To fight terrorism, President Bush has made the broadest assertions of wartime executive power since World War II. Beginning this week, some of those claims will face the Supreme Court's scrutiny for the first time since the president began to announce them in the aftermath of the Sept. 11, 2001, attacks.

On Tuesday, the justices will hear appeals by suspected al Qaeda and Taliban members who are seeking a legal forum in which they can fight their months-long imprisonment at the U.S. naval base in Guantanamo Bay, Cuba. On April 28, lawyers for two U.S. citizen terrorism suspects who have been held and questioned by the military as "enemy combatants" will make a similar plea.

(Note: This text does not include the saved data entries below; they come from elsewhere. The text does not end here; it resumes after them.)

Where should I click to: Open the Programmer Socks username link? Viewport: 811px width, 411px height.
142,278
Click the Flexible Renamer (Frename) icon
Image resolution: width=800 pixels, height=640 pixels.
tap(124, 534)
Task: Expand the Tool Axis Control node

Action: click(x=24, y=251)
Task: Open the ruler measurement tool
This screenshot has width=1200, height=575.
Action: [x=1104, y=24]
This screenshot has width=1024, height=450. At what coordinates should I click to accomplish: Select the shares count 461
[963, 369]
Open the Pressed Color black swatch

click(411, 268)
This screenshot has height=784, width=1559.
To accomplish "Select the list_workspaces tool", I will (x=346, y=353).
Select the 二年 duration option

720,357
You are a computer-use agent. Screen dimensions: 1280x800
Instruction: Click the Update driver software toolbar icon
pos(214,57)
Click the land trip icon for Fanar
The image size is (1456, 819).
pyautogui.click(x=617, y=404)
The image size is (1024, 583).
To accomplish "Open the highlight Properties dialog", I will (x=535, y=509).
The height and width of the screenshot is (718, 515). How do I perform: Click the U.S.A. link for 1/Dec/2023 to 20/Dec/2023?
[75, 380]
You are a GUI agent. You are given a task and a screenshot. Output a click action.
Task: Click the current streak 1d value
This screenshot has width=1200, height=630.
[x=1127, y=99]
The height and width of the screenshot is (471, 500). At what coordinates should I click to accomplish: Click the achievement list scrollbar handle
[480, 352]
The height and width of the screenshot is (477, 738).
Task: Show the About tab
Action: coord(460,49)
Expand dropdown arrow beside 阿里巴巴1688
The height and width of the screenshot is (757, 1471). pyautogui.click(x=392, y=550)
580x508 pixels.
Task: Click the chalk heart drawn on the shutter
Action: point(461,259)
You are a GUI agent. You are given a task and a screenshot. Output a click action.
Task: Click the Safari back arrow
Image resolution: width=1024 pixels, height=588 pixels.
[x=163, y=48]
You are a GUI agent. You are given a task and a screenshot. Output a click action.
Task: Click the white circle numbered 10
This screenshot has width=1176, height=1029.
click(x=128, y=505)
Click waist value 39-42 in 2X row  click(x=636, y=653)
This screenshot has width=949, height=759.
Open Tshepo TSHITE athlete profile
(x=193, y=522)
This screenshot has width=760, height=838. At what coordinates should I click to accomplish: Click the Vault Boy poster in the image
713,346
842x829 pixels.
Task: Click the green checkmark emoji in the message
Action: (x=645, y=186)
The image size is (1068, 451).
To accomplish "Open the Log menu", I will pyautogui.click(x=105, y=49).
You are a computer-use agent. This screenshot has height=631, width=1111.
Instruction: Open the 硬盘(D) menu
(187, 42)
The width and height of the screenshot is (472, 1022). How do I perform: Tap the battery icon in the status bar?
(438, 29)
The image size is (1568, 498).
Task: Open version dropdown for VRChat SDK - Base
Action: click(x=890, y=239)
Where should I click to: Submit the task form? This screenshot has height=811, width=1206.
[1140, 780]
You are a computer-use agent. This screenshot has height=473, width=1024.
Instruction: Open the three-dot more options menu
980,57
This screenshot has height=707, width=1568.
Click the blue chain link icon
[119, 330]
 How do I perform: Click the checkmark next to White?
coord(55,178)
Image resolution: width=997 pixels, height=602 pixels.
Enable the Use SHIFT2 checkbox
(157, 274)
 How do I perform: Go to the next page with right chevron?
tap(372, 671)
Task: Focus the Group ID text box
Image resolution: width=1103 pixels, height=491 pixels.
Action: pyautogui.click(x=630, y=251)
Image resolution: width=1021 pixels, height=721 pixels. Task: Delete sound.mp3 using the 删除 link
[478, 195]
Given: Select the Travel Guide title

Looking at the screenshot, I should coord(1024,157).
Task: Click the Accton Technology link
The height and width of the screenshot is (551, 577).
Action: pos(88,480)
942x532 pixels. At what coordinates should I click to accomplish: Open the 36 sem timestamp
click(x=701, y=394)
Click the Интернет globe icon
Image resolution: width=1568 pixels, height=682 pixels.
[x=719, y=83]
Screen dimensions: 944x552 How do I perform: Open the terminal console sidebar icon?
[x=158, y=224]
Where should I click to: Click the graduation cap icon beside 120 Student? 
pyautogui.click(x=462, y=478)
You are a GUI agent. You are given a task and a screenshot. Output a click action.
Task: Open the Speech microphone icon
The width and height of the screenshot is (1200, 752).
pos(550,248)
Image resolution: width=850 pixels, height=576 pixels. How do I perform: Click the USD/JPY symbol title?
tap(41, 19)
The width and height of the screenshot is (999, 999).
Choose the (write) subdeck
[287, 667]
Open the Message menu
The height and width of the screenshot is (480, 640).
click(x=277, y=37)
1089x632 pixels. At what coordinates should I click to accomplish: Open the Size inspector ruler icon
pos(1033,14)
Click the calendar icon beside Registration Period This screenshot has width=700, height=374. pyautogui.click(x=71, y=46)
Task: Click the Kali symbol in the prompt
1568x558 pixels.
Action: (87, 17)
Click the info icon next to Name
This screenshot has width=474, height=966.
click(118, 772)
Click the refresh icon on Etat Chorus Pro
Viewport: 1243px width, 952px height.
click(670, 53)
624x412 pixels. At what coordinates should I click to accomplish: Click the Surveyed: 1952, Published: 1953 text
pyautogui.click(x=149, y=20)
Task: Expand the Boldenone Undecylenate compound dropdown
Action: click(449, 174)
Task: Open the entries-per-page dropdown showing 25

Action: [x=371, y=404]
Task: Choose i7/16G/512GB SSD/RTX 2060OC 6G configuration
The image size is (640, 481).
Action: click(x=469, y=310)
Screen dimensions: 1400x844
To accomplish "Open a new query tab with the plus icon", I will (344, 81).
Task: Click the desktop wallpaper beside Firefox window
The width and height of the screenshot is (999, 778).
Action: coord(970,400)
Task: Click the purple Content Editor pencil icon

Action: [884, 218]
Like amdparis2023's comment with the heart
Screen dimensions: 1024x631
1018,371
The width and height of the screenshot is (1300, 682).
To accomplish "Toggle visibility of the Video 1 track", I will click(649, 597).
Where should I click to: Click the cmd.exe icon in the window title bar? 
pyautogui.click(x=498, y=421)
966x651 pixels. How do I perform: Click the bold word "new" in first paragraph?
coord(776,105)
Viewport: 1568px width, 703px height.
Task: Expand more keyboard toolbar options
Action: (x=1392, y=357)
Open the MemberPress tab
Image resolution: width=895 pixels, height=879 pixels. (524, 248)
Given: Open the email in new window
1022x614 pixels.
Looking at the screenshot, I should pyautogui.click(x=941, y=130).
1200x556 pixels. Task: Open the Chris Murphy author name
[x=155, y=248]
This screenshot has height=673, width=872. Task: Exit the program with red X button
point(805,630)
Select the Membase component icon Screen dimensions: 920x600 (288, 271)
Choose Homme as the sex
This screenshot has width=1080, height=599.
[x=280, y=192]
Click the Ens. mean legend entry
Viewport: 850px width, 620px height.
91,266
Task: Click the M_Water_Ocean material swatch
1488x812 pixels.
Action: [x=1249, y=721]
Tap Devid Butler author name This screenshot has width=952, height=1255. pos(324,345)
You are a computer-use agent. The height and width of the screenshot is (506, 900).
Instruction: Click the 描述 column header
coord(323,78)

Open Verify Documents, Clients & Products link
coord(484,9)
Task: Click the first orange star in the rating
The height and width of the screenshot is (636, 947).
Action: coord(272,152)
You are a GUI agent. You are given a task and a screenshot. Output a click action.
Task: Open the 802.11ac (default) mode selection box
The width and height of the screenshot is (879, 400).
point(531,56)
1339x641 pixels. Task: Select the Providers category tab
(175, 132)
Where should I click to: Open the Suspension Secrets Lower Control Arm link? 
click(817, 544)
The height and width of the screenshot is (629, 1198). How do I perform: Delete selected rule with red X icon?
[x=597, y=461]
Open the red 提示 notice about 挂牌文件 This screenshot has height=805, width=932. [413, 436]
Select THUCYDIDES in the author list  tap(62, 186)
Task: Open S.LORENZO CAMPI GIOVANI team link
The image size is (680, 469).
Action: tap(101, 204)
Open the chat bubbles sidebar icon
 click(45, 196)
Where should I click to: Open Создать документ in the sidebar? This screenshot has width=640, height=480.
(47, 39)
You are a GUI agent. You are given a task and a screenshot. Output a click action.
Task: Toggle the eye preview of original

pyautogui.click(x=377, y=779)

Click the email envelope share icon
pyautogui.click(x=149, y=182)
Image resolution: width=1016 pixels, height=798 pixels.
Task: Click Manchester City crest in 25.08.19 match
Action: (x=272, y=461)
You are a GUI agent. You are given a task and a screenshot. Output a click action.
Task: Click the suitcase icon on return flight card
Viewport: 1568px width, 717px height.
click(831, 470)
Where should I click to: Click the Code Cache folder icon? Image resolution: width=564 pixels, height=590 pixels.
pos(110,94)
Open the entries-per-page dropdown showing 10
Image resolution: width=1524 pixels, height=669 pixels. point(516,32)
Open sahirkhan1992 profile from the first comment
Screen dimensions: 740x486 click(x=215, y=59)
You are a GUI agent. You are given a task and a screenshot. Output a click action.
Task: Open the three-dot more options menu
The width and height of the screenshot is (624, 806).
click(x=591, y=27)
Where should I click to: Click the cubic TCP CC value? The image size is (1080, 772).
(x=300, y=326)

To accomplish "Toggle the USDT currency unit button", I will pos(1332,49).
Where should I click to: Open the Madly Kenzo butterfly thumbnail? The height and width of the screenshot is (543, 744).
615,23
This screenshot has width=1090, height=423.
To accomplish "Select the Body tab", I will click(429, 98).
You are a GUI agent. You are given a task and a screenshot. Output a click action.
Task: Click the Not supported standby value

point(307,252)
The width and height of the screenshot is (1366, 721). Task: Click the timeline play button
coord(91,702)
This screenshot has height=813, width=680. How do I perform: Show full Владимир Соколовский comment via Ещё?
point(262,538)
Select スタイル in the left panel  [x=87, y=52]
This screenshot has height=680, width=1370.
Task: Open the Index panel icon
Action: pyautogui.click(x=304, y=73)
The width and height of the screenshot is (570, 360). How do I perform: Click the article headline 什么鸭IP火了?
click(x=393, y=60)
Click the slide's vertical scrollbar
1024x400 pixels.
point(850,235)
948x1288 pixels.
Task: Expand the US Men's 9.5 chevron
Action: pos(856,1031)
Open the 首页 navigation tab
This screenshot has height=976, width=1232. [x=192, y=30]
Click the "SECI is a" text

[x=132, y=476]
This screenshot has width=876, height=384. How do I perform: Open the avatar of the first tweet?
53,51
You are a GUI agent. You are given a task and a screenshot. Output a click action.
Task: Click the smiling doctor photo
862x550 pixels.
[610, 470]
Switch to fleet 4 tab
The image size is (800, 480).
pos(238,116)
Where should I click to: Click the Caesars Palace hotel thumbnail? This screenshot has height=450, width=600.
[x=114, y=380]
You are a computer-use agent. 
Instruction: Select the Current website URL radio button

The cases pose a fresh challenge to the war policies of an administration already on the defensive over its handling of Iraq and its pre-Sept. 11 approach to al Qaeda terrorism. While the president is urging the Supreme Court to interpret its constitutional role narrowly -- to do nothing more than ratify what it says are exclusive constitutional prerogatives of the commander in chief -- advocates for the detainees and their supporters are telling the justices that the court is all that stands between the citizenry and the unchecked power of the executive branch.

"The issue is whether the president will be the sole judge of how the balance will be struck in reconciling the rule of law with the requirements of security," said Michael J. Glennon, who teaches national security law at Tufts University's Fletcher School of Law and Diplomacy. "There is a presumption . . . in cases such as this that neither the president nor the Congress will be the sole judge, that the Supreme Court will have the last word. The court will insist on a high in finding that presumption rebutted."


Just discussed on CSPAN...if you get a chance watch the rerun.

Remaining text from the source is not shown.